Das Dorf auf der bayerisch-thüringischen Grenze hatte seine eigene Mauer. Ein Umstand, der ihm bis heute viele Besucher und Trubel beschert – und Mike Pompeo.

Karin Mergner fühlte sich wegen der ganzen Kontrollen fast an die Zeit damals erinnert. Die Geschichte ihres Dorfes ist so besonders, dass zum 30-jährigen Jubiläum des Mauerfalls sogar US-Außenminister Mike Pompeo dem 48-Einwohner-Dorf Mödlareuth seine Aufwartung gemacht hat, rund 40 Wagen umfasste die Kolonne. „Wegen der Sicherheitsvorkehrungen mussten wir immer den Personalausweis dabei haben, wenn wir vor die Tür gingen. Das war ja wie zu DDR-Zeiten“, sagt Mergner zum hohen Besuch aus Amerika.

Bis 1989 lief auch durch ihr Dorf eine Betonmauer, Mödlareuth, das Mini- Berlin, Nachbarn waren plötzlich weggesperrt. Sie ist müde, immer wieder von damals zu berichten, sogar ein TV-Team aus Südkorea stand mal auf ihrem Bauerhof. „Lasst uns in Ruhe, das ist der Traum von ganz Mödlareuth“, sagt Mergner.

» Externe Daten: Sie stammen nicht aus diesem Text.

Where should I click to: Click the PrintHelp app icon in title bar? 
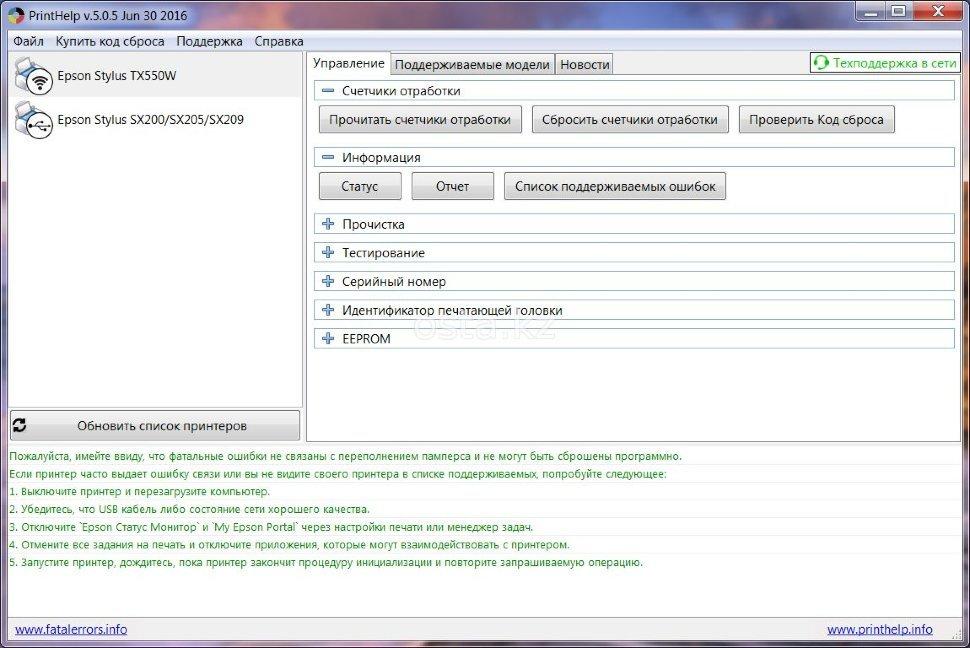pos(15,16)
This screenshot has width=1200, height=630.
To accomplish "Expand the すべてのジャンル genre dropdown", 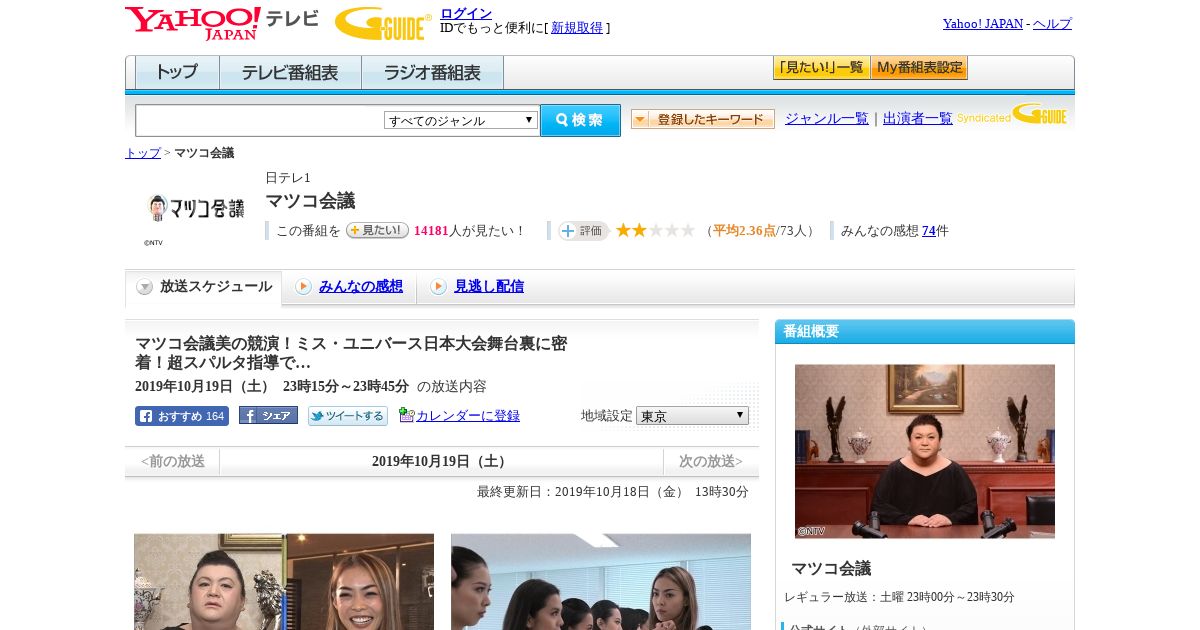I will 461,120.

Die 72-Jährige hat ein Archiv der Berichte angelegt. Sie ärgert sich zum Beispiel über die Geschichte, dass die Einwohner durch die deutsche Teilung angeblich so verfeindet gewesen seien, dass sie mit Mistgabeln aufeinander losgehen wollten. Einige Platten der 1966 gebauten, 700 Meter langen Grenzmauer nutzte sie auf ihrem Hof zur Silo-Befestigung: „Irgendwo mussten sie ja hin.“

Mergner kam durch die Heirat eines Landwirts nach Mödlareuth. Von den 48 Menschen, die heute noch hier lebente leben, wohnen zwei Drittel im thüringischen Teil mit der Vorwahl 036649, Mergner wohnt im bayerischen Teil, Vorwahl 09295 – die Telefonnummern sind hier noch dreistellig.

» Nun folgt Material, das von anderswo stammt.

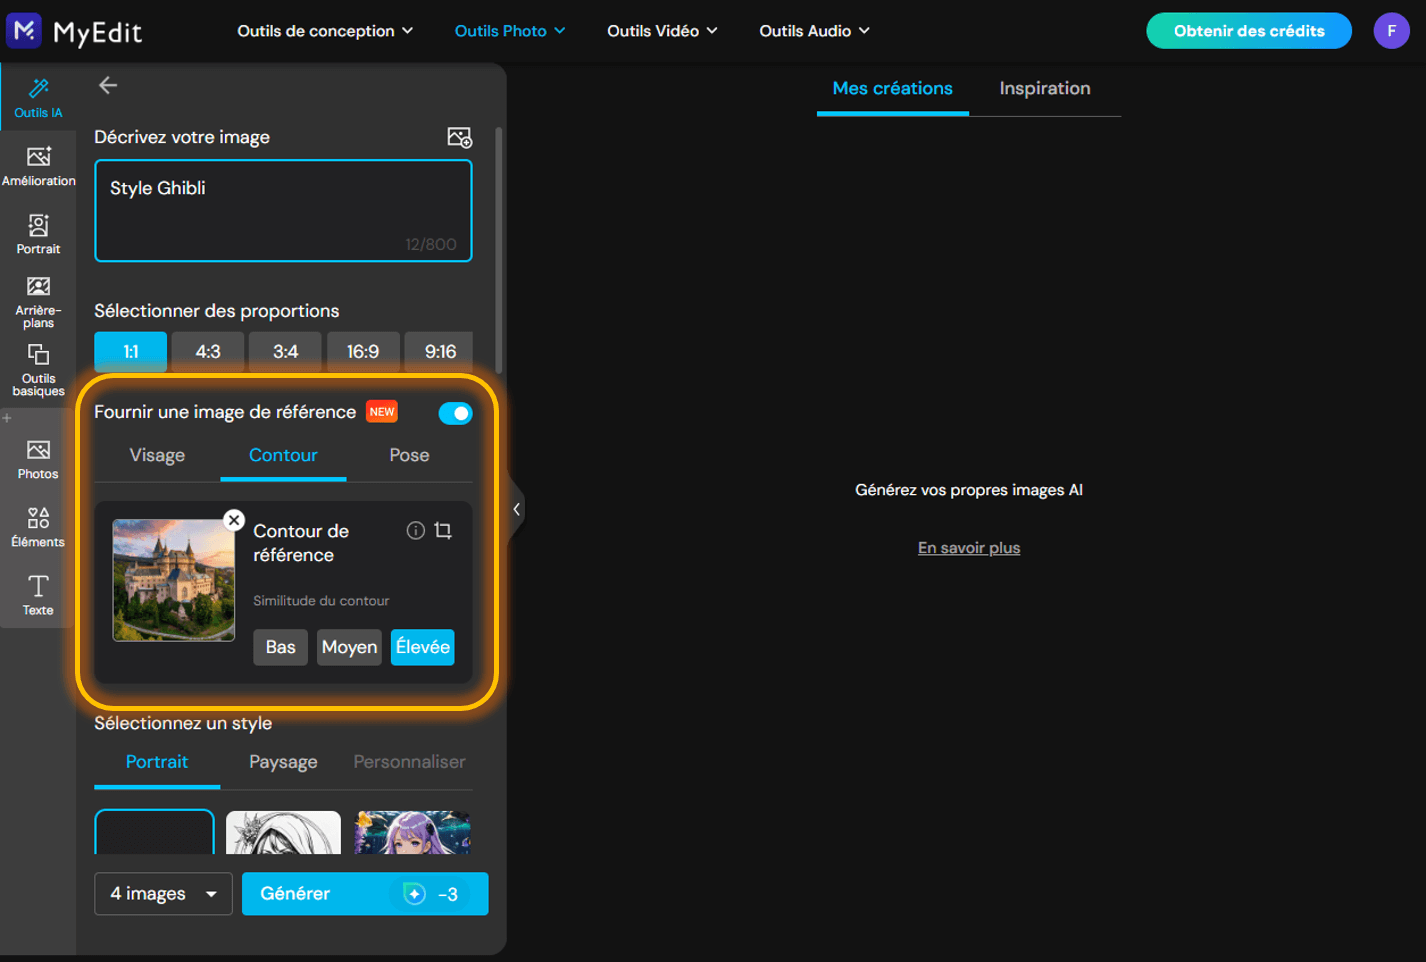Viewport: 1426px width, 962px height.
Task: Click the Générer button
Action: [365, 894]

Sie nervt auch, dass die AfD diesen symbolträchtigen Ort an der Grenze zwischen Bayern und Thüringen für sich entdeckt und hier schon öfter Veranstaltungen abgehalten hat. Genauso wie es im Ort Kopfschütteln gibt, wie die Linke drüben in Thüringen wieder stärkste Kraft sein kann - ist das SED-Regime schon vergessen?

Der Ort zweier Länder

Auch am Tag der Deutschen Einheit gab es letztens einen großen Unions-Aufgalopp, CDU-Chefin Annegret Kramp-Karrenbauer und CSU-Chef Markus Söder als Stargäste. „Wenn jemand den Friedensnobelpreis verdient hat, dann sind das die Menschen, die damals mit Mut und Herz, mit Vergebung und Kraft, mit Leidenschaft und Ehrbarkeit dafür gesorgt haben, dass auf deutschem Boden diese friedliche Revolution stattfand“, sagte Söder an die Adresse auch der Menschen in Mödlareuth. Mergner betont, hier stehe es außer Frage, dass man wieder zusammengewachsen sei. Zum Jubiläum wird an die alte Grenze mit einer Lichinstallation nochmal erinnert.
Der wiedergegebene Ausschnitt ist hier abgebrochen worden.